Sadaf A. Omar is an avid reader, enjoys ethics and history-related literature. She holds an MBA in marketing from the Institute of Business Administration, and currently lives in Karachi with her young family.

Latest posts by Sadaf A. Omar (see all)

vancouver_house_sizeWhat makes a perfect home? Must it be designed and landscaped by a renowned architect and interior decorated in line with the principles of Feng Shui? Should it be located in idyllic surroundings or must it be in an upscale suburb with easy accessibility to health and education facilities?

The man, as Ameer of the family, must provide for a suitable accommodation for his family. Physical comfort, social status and budget constraints dictate our choices, but as a Muslim, we need to consider the teachings of the Quran and Sunnah when building our home and laying the foundations of a harmonious family life and thereby a stable society. As a wise saying goes: “A family is a place where principles are hammered and honed on the anvil of everyday living.”

Proximity to the Mosque

We tend to consider our physical and emotional well-being when locating a house, ignoring our spiritual needs. For a Muslim household, proximity to a mosque where the Imam has a sound knowledge and understanding of Islam is essential. The male members of the house must perform obligatory Salah in the mosque; this interaction with fellow Muslims of the neighbourhood leads to strengthening of the bonds of brotherhood and unity. Whatever they learn from the mosque and the Khutbah of the Imam, they are likely to convey and implement amongst their family. Living away from a mosque puts our Deen in danger of succumbing to the numerous Fitnah of this world. Likewise, given the current situation of the Muslim world, a misguided prayer leader is likely to lead astray the youth of his neighbourhood towards incorrect ideologies.

Good Neighbours

This is often difficult to judge, but it is important to choose a locality that is well organized and maintained and where the families seem educated and interact with each other. The community in which your family will mingle will greatly influence their speech, interests and manners. Neighbours can be a source of great comfort and support, especially in times of need. According to a Hadeeth of the Prophet (sa), one of the blessings (Khair) of this life is a good neighbour.

Internal Harmony

Physical comfort and beauty are never everlasting, but the effects of strong Iman on our personal relationships and ensuing good deeds can be felt across time and generations. A house can never be a home- if it is not a source of love, comfort and solace to its dwellers. As Ameer, the man must endeavour to be an exemplary husband and father. The Prophet (sa) said: “The best of you is the one who is best to his wife.” (Ahmad, Tirmidhi)  Avoid parental confrontation in front of the children to your utmost, since it undermines the children’s self confidence; and shatters their trust in you to protect and nurture them; besides setting a bad example of argumentation and display of temper.

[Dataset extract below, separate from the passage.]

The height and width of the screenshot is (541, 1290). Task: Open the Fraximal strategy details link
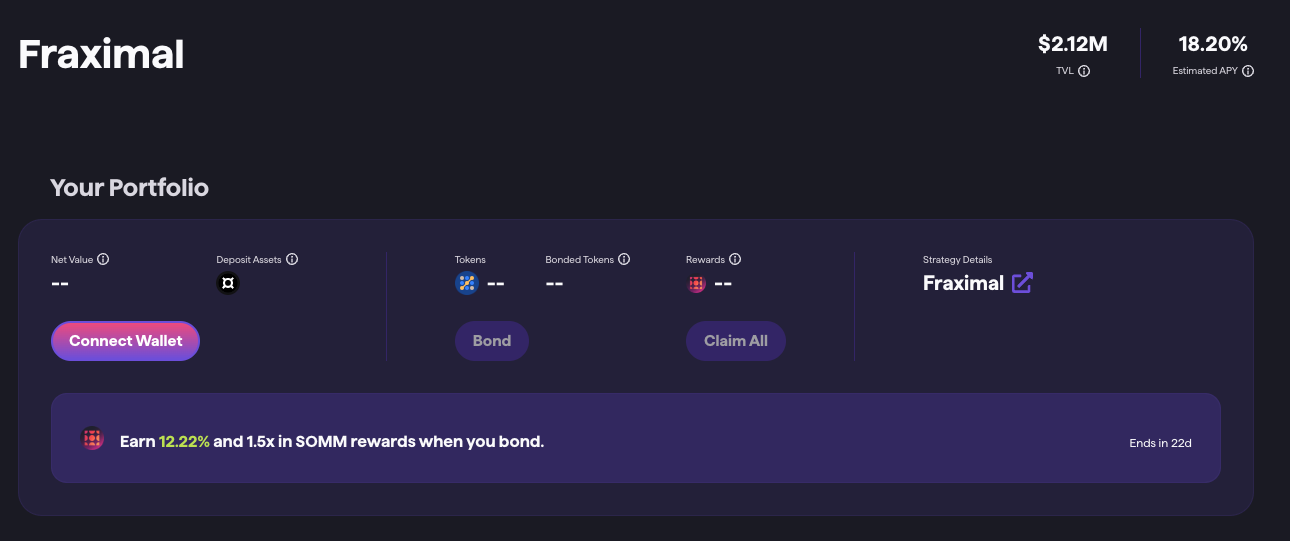coord(963,283)
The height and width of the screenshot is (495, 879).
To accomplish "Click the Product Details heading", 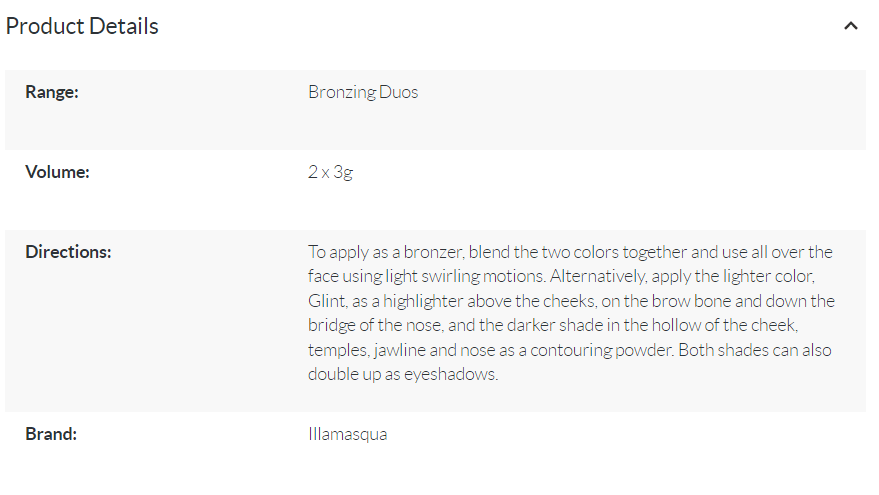I will click(x=82, y=26).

The Ameer is also answerable to Allah (swt) for those placed in his care and trust. He is enjoined to spend for their Halal needs and wants. The Prophet (sa) said: “The best Dinar is the one a man spends on his dependants.”(Muslim)

The Prophet (sa) was gentle and loving not only towards his wife and children, but also towards his relatives, his in-laws and his slaves. From the Seerah of the Prophet (sa), we find countless incidents where people not only altered their behaviour and changed their habits, but also accepted Islam due to his patience, leniency and sympathy towards them. As the Ameer of the family, the man should be easily approachable; willing to listen to the daily achievements and problems of his family in a way that helps build a relationship of mutual trust and affection. He should ‘use soft words but hard arguments’ to convince and cajole his family.  Communicate and play with your family- this was what the Prophet (sa) did with his wives and children.

Spiritual Nourishment

The glittering world beckons us and leads us astray without us even realizing how far we have deviated. Take out time for your family and establish routines that build and sustain your Iman and beliefs. The most important is to develop a routine for congregational prayers even at home. Set aside one time when your entire family prays together. Children learn by example- and especially, in places like Pakistan where women rarely, if ever, pray at the mosque- it teaches the rules and etiquettes of praying in congregation. There is a  family that prays Fajr together. And then on a turn basis, each child is assigned learning and then explaining a Hadeeth. They learn a Dua each week, with the elder children helping the younger ones learn; and during holidays, they are encouraged to prepare and deliver short sermons.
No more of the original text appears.